(Task details): Convert the material below into a numbered list with one line per item, omitting any blank lines.

--- Exercise data ---

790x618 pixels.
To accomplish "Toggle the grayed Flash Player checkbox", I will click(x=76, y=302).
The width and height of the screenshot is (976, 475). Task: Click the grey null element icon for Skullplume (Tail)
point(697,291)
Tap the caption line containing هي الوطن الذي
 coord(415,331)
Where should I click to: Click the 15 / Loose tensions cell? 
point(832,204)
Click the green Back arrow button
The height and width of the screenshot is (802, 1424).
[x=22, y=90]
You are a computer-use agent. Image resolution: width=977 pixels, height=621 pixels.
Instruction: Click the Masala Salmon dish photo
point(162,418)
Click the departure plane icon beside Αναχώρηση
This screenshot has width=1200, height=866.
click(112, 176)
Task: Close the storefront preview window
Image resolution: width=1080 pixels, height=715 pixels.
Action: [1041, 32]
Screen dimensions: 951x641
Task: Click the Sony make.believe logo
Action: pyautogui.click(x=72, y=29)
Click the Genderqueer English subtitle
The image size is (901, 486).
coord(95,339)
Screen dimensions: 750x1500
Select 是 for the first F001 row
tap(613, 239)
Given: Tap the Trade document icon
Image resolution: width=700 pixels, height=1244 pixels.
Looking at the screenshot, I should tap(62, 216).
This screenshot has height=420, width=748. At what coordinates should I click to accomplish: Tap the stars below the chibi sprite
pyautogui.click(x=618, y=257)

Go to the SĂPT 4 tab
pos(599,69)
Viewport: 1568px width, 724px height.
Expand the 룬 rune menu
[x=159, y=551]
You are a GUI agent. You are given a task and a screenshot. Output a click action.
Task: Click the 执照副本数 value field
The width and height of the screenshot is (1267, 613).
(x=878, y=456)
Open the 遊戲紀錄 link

---

(Finished answer):
1. 790x618 pixels.
2. To accomplish "Toggle the grayed Flash Player checkbox", I will click(x=76, y=302).
3. The width and height of the screenshot is (976, 475). Task: Click the grey null element icon for Skullplume (Tail)
4. point(697,291)
5. Tap the caption line containing هي الوطن الذي
6.  coord(415,331)
7. Where should I click to: Click the 15 / Loose tensions cell? 
8. point(832,204)
9. Click the green Back arrow button
10. The height and width of the screenshot is (802, 1424).
11. [x=22, y=90]
12. You are a computer-use agent. Image resolution: width=977 pixels, height=621 pixels.
13. Instruction: Click the Masala Salmon dish photo
14. point(162,418)
15. Click the departure plane icon beside Αναχώρηση
16. This screenshot has width=1200, height=866.
17. click(112, 176)
18. Task: Close the storefront preview window
19. Image resolution: width=1080 pixels, height=715 pixels.
20. Action: [1041, 32]
21. Screen dimensions: 951x641
22. Task: Click the Sony make.believe logo
23. Action: pyautogui.click(x=72, y=29)
24. Click the Genderqueer English subtitle
25. The image size is (901, 486).
26. coord(95,339)
27. Screen dimensions: 750x1500
28. Select 是 for the first F001 row
29. tap(613, 239)
30. Given: Tap the Trade document icon
31. Image resolution: width=700 pixels, height=1244 pixels.
32. Looking at the screenshot, I should tap(62, 216).
33. This screenshot has height=420, width=748. At what coordinates should I click to accomplish: Tap the stars below the chibi sprite
34. pyautogui.click(x=618, y=257)
35. Go to the SĂPT 4 tab
36. pos(599,69)
37. Viewport: 1568px width, 724px height.
38. Expand the 룬 rune menu
39. [x=159, y=551]
40. You are a GUI agent. You are given a task and a screenshot. Output a click action.
41. Task: Click the 执照副本数 value field
42. The width and height of the screenshot is (1267, 613).
43. (x=878, y=456)
44. Open the 遊戲紀錄 link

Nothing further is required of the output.